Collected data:
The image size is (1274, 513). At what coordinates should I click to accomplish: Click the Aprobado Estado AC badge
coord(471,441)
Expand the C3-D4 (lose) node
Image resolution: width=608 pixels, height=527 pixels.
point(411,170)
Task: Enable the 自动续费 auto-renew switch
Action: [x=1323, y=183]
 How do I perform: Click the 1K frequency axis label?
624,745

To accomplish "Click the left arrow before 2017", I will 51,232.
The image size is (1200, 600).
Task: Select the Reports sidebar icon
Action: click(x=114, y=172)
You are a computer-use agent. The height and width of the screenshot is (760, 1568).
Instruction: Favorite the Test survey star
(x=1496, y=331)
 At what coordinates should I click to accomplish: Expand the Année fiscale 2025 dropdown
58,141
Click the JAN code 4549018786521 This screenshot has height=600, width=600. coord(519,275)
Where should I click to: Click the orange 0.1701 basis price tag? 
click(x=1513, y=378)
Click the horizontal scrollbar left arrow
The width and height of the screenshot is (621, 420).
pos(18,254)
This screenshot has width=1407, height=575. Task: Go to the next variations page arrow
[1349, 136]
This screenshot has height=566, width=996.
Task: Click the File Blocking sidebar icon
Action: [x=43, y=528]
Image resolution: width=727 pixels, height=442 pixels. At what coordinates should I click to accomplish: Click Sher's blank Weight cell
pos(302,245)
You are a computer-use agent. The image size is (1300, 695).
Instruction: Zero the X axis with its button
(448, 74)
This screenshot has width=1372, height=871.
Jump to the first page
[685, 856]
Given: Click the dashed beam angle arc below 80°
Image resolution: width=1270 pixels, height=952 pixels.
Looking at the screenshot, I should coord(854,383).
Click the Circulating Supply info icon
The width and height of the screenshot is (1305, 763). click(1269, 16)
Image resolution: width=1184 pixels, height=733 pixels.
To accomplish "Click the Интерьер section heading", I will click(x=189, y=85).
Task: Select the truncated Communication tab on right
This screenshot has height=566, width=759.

What the exercise asks:
Which lines in the data hold the string "agent"? Copy each of them.

Written reply:
You are a computer-use agent. The height and width of the screenshot is (760, 1568).
You are a computer-use agent. The image size is (1300, 695).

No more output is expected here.